WRITTEN TASKS:
1. Decide whether each statement below agrees with the newsletter, and answer yes or no for each, quoting the deciding words from the newsletter: (a) The Co-op keeps its usual 5-9PM hours on the Wednesday before Thanksgiving. (b) The December 3rd General Meeting takes place at 18 Putnam Ave. (c) Members who attend the General Meeting cannot shop afterward because the Co-op closes at 9pm on Wednesdays.
2. Extract word for word the part of the newsletter that opens with the words containing "In this issue" and closes with "work your shift.".

PASSAGE:
-- begin --

November 2014 Newsletter



Reminder, as we near Thanksgiving: Tomorrow, Wednesday, the Co-op is open as usual 5-9PM!

The Co-op Board is grateful to all our members, who are co-owners, for their consistent hard work, support, patience, and faith in the Greene Hill Food Co-op, which keeps the store functioning and the mission alive. WE are the Co-op. There is no ‘they.’ And we have an amazing co-op when we all participate. THANK YOU and have a wonderful holiday.

In this issue

Gobble, gobble! Come to the Co-op for holiday treats. Want to include a delicious squash side dish? Organic? But of course! Check out our recipes below. And what about a fresh cut of hormone-free pork or beef? We’ve started Refrigeration Mondays! What do we have that Paris and Brussels do not? A fabulous food co-op! Read on about our visitors from across the pond who came to check out how we do it here at Greene Hill. We’re holding General Meetings at the Co-op now. Come and join us on December 3rd! And, of course, scroll way down to find new great ways to work your shift.

Next General Meeting: December 3rd (Wednesday), 7:30-9:30pm at the storeDo you have questions or concern about the Co-op? At each General Meeting, there is time for members to bring these up. Join us on December 3rd (Wednesday), at 18 Putnam Ave. from 7:30-9:30 pm (Note the change in time) and don’t hold back! We will discuss the new Point of Sales (POS) system, hear from the Governance Committee, and the Marketing Committee will present their new improved and very expansive plan. You might be eligible for work credit for your attendance. A special bonus: even though the Co-op closes at 9pm on Wednesdays you can shop after the GM if you attend. Of course the big, big reason to come to a GM: it’s so important that we all participate in running our Co-op.

-- end --

DATASET CONTENT:
-- begin --

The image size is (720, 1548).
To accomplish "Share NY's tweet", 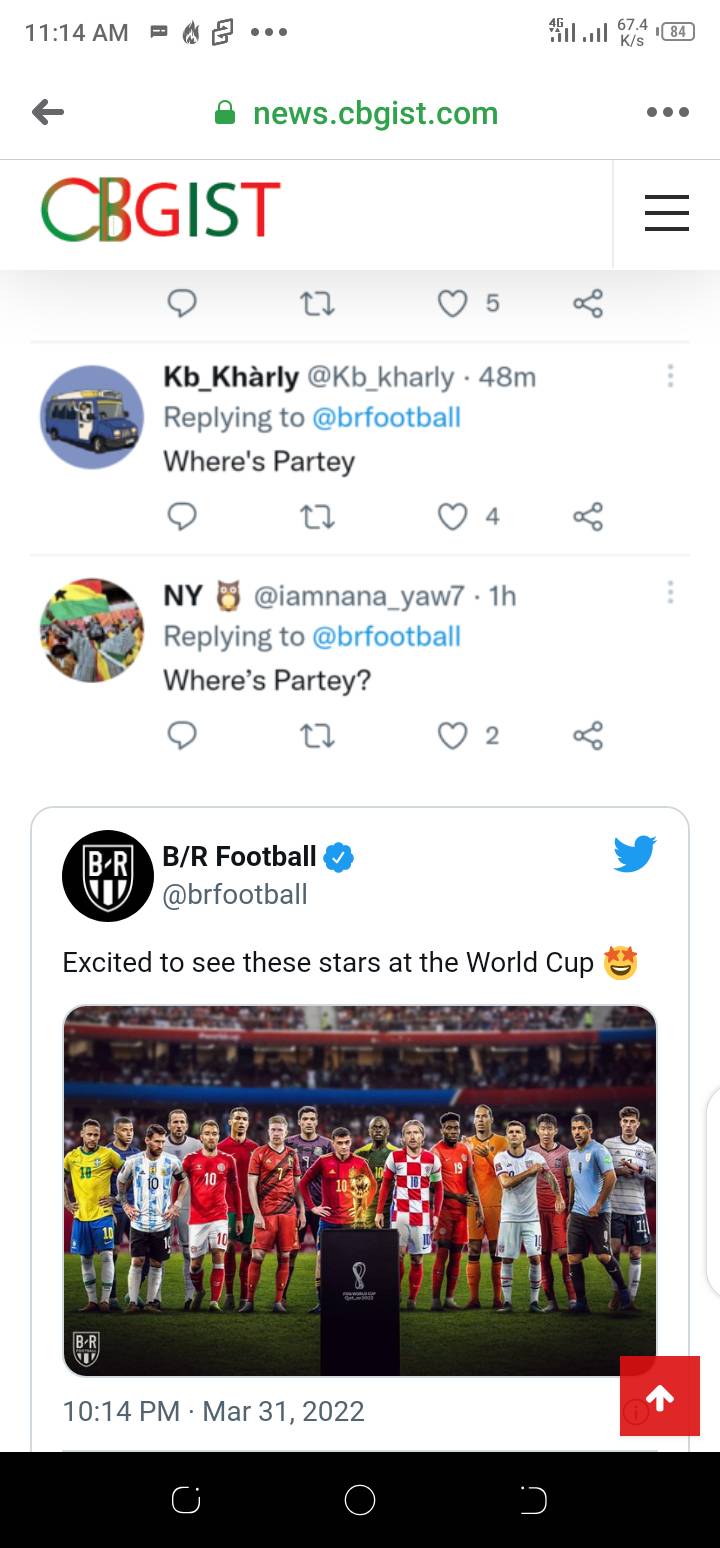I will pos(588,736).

-- end --
-- begin --

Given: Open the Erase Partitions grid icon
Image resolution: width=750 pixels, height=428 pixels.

-- end --

WORKED ANSWERS:
1.
(a) Yes: "Tomorrow, Wednesday, the Co-op is open as usual 5-9PM!"
(b) Yes: "Join us on December 3rd (Wednesday), at 18 Putnam Ave. from 7:30-9:30 pm"
(c) No: "even though the Co-op closes at 9pm on Wednesdays you can shop after the GM if you attend."

2.
In this issue

Gobble, gobble! Come to the Co-op for holiday treats. Want to include a delicious squash side dish? Organic? But of course! Check out our recipes below. And what about a fresh cut of hormone-free pork or beef? We’ve started Refrigeration Mondays! What do we have that Paris and Brussels do not? A fabulous food co-op! Read on about our visitors from across the pond who came to check out how we do it here at Greene Hill. We’re holding General Meetings at the Co-op now. Come and join us on December 3rd! And, of course, scroll way down to find new great ways to work your shift.